The story about Tom can’t be told in all its sordid noirishness without also including his now estranged wife Erika Girardi, AKA Erika Jayne. If you aren’t among the millions of viewers and fans of Real Housewives of Beverly Hills, then you won't know she’s one of the stars.

Tom and Erika married soon after meeting at the old Chasen’s restaurant in Beverly Hills. Erika is three decades younger than Tom.

Tom and Erika say goodbye.

He went every day for lunch where she was a server. He liked the place so much he later became an investor.

You’ll have to watch the film when it comes out for the gory details. Long story short, Erika split from Tom a few weeks before he and his law firm crumbled into bankruptcy. The music had stopped and so did the Ponzi scheme he ran for over thirty years.

Which means Erika is exposed legally.

Their assets were community property. Beyond that, Tom’s law firm lent Erika $25 million to support her career as a singer, dancer, and reality TV star.

In terms of legal liabilities, this means even by filing for divorce Erika could check out, but she couldn’t leave, as the song goes.

A Trustee was appointed by the bankruptcy court to manage the dog pile of financial ruins. She started delving into the financial mess Tom left behind, clawing money back from any assets to make people he defrauded whole.

The $14 million estate in Pasadena was sold. Anything not nailed down inside the place and in his Wilshire Boulevard offices was auctioned. I filmed those auctions for a peek at the opulence.

When Erika refused the Trustee's demand that she return the $750,000 diamond earrings Tom bought her using client funds, the story became red meat for the tabloids; even Jon Hamm got in on it with Howard Stern.

Along the way the Trustee discovered there was a $25 million loan to Erika on the law firm’s books. And she sued Erika to get it back. The funds used to pay Erika’s AmEx card came from a Client Trust Account. This is a real no-no because client settlement funds are supposed to be kept separate and sacred by a law firm.

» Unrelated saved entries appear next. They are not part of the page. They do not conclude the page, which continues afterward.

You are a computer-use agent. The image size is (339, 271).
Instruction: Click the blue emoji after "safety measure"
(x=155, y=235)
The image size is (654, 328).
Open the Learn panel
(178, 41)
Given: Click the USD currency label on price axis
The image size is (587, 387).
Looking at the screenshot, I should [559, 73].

Which brings me to the source in question: Erika’s attorney. Let’s call him Señor Esquire.

In two weeks, when Erika goes to federal court in Los Angeles to defend herself in the $25 million civil suit, Señor Esquire will be defending her.

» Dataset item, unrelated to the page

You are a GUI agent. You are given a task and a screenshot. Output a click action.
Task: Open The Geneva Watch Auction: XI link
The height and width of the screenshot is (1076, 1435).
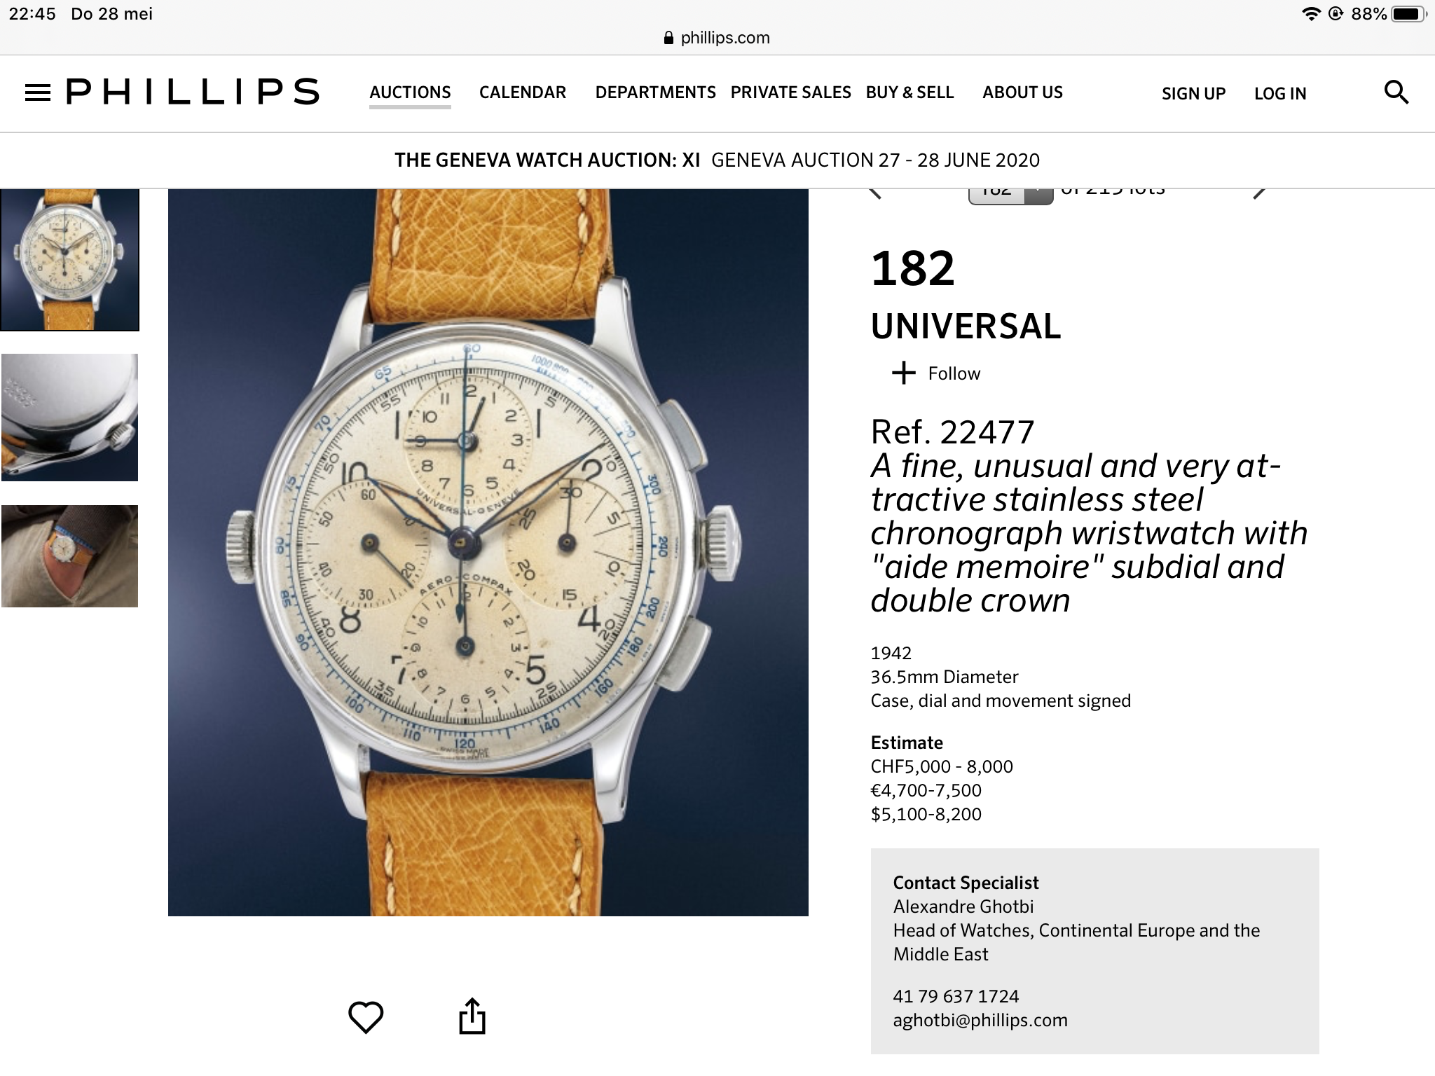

I have not been in contact with Esquire for a very long time. Not since I filmed with him over two years ago.

I had found his name, number, and email address at the end of a court filing.

He wrote back within an hour saying he was available to talk!

Which we (I should say he) did for over an hour.

Some months later we met in person, no camera. We bonded over cigars outside his building at eleven in the morning. A challenge for me, staying conscious, since I hadn’t yet eaten.

Señor Esquire returns to his office.

Next time I saw him was at a court hearing about Erika. This time I filmed: before and after.

Like Dr. Gonzo in Fear and Loathing in Las Vegas, played by Benicio Del Toro in the movie, this guy Señor Esquire is wild.

As he drove at 80 mph from the hearing in downtown LA back to his office in Orange County, he gave me an interview while smoking a cigar, drinking a Red Bull, and talking non-stop.

Later he offered to set up a meeting for me with Erika to pitch her about participating in the film. I was fully aware of being spun, but heck. This would be good for the film! Major streamers told me if I got her on-camera they’d jump in.

Meeting her in person was surreal. But I’m not going to give any more away. There’s a film in production!

I will go to Erika’s trial in a couple fo weeks, filming the before and after, just as I did during Tom’s trial since there’s no recording inside federal court.

The trial will be in the very same courthouse as her husband’s, one floor above.

Last week I spoke to Señor Esquire. It had been two years, but he picked up right where we left off.

He says he’s going to recommend to Erika that she go on camera.

“I'll do anything for you. I don't give a shit,” he told me.

“As far as Erika goes and what she wants to do on camera or not. That's up to her. But look, I'll recommend it.”

Erika during her Vegas show, Bet It All on Blonde. Yes, I took one for the team.

The producing considerations: fly to LA, stay in the same high-end hotel as the attorney, and maybe get Erika on camera? Doing all this on credit cards because the budget was blown out a long time ago.

A gamble.

Plus challenges raised by my trusty editor.

If you do get Erika on camera, he told me, you must ask the hard questions: Why did you refuse to give back the $750,000 diamond earrings? How can you convince the jury that the $25 million loan from Tom’s law firm did not benefit you? Aren’t you being hypocritical using stolen client funds to support your career and generate a high six-figure income?